Once we begin to understand the implications of this universal principle, and apply it to the Korean conundrum, the outlines of a solution are visible.
To begin with, it’s time to face facts: there is no military solution to the problem posed by North Korea. Pyongyang is holding the entire peninsula hostage. War is unthinkable – although, unfortunately, far from impossible.
As dire as the situation may seem, it’s not too late to prevent a catastrophe: a political solution is still within reach. The recent impeachment of the South Korean President – the daughter of a former right-wing military dictator – means that her successor will be a liberal politician in the tradition of Kim Dae Jung. With the South Koreans ready to give the Sunshine policy another chance, and an American President famous for making deals, it’s entirely possible that a deal with the North can be struck.
However, this depends on the Trump administration having a) some knowledge of the intricacies – and particularly the history – of the two Koreas, and b) the imagination to reject the old Bush-neocon policy of confrontation.
Also, it won’t be along before the Trumpians realize that Trump’s oft-stated policy of depending on the Chinese to bring Pyongyang to heel is a non-starter: relations between the two ostensibly Communist regimes haven’t been good for a long time, and they just got worse with the missile tests and the death of Kim Jong Nam.
Indeed, the North Korean leader’s half-brother had long been under the protection of China, where he had lived with his wife, his two daughters, and his mistress in Macau. Beijing was reportedly nurturing him as a possible replacement for the troublesome Kim Jong Un, which is why he met such an untimely end.
No, China is not the key to ending the impending North Korean crisis: with the installation of an antimissile system in South Korea, which the Chinese think is aimed at them, they aren’t likely to cooperate in any meaningful way. And, in any case, their influence is very limited, since their relations with Pyongyang have never been worse.
The initiative is going to have to come from Seoul, which has the most to lose if war breaks out. And when this initiative does come, Washington must welcome it, and do everything to foster it. When Trump was campaigning for President, he questioned the US presence in the South and wondered aloud why we had to risk war and bankruptcy providing for Seoul’s defense. His instincts were right: now perhaps we’ll get to see if his policies match his campaign rhetoric. I’m not optimistic – pressure from the John McCain wing of the GOP is relentless, and Trump may not want to fight on this terrain – but you never know.
The ultimate goal of any negotiation must begin the process of reunifying the Korean nation, a process that can only end with the withdrawal of all US forces. This would pull the rug out from under Kim Jong Un’s nightmarish regime, depriving it of an external threat on which it bases much of its legitimacy. It’s long past time to bring the Korean war to a formal end – because the only alternative is a resumption of hostilities. And in the nuclear age, the meaning of that ought to be clear enough.

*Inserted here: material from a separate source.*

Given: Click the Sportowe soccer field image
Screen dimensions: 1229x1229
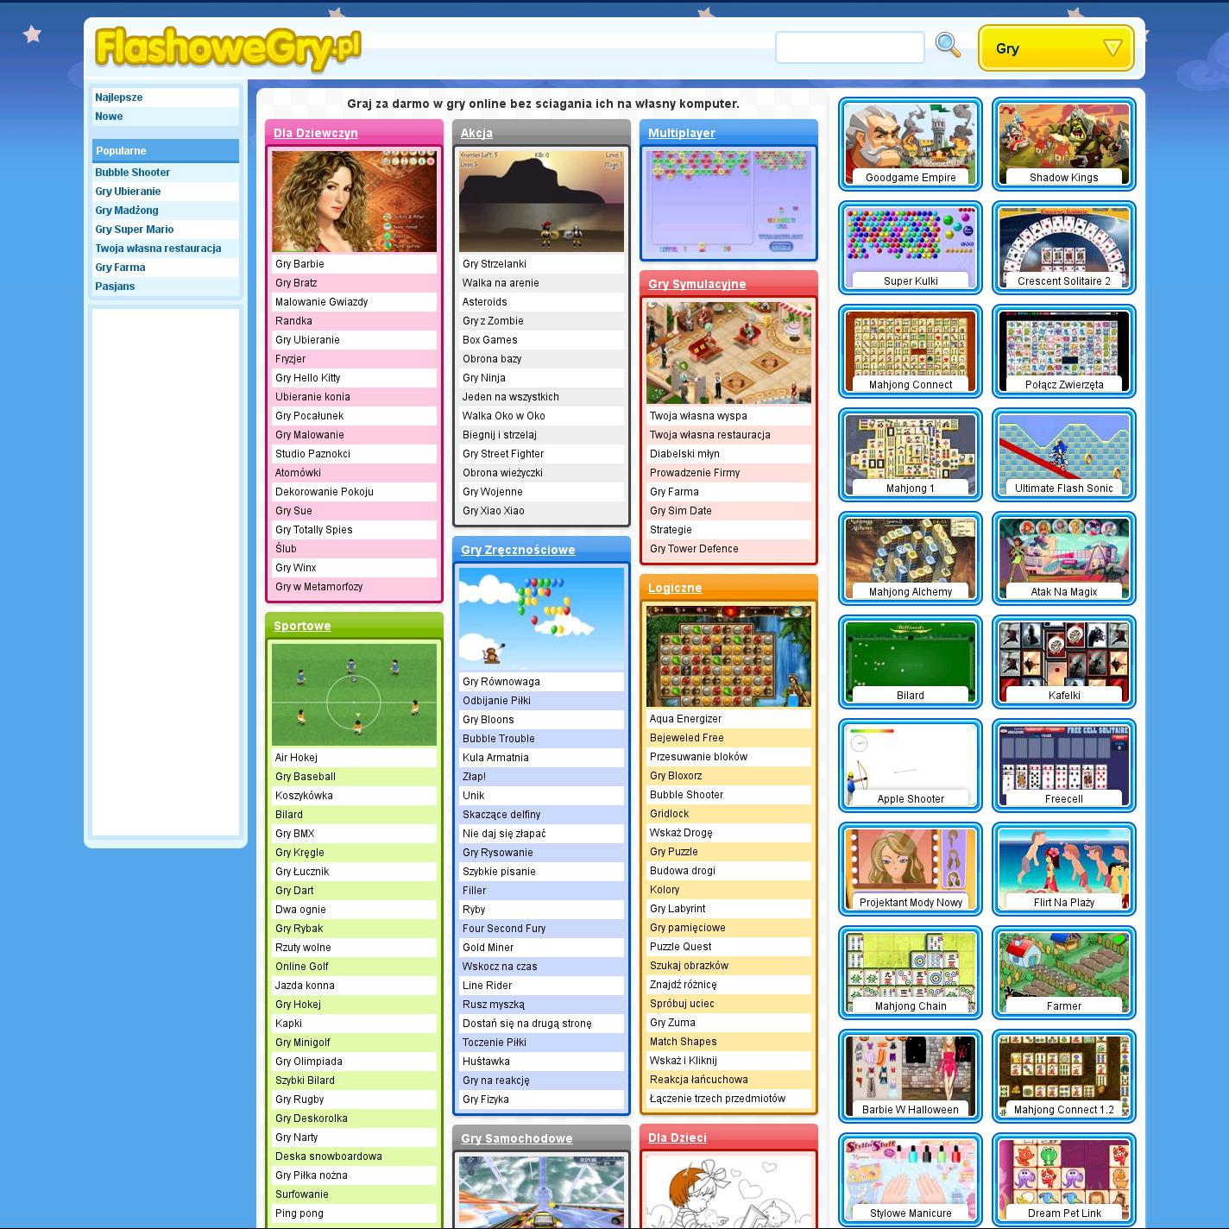Looking at the screenshot, I should [x=354, y=694].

Secretary of State Rex Tillerson is now in South Korea as part of his trip to the region, where he met with Japanese leaders as well. He is declaring that we need “a new approach” to North Korea. As to what this means, exactly, is not at all clear: Tillerson is not currently revealing any details, although his statement that “the people of North Korea have nothing to fear from us or our allies” is encouraging. He is reportedly headed for the DMZ, where hopefully he’ll react in a far different way than George W. Bush did.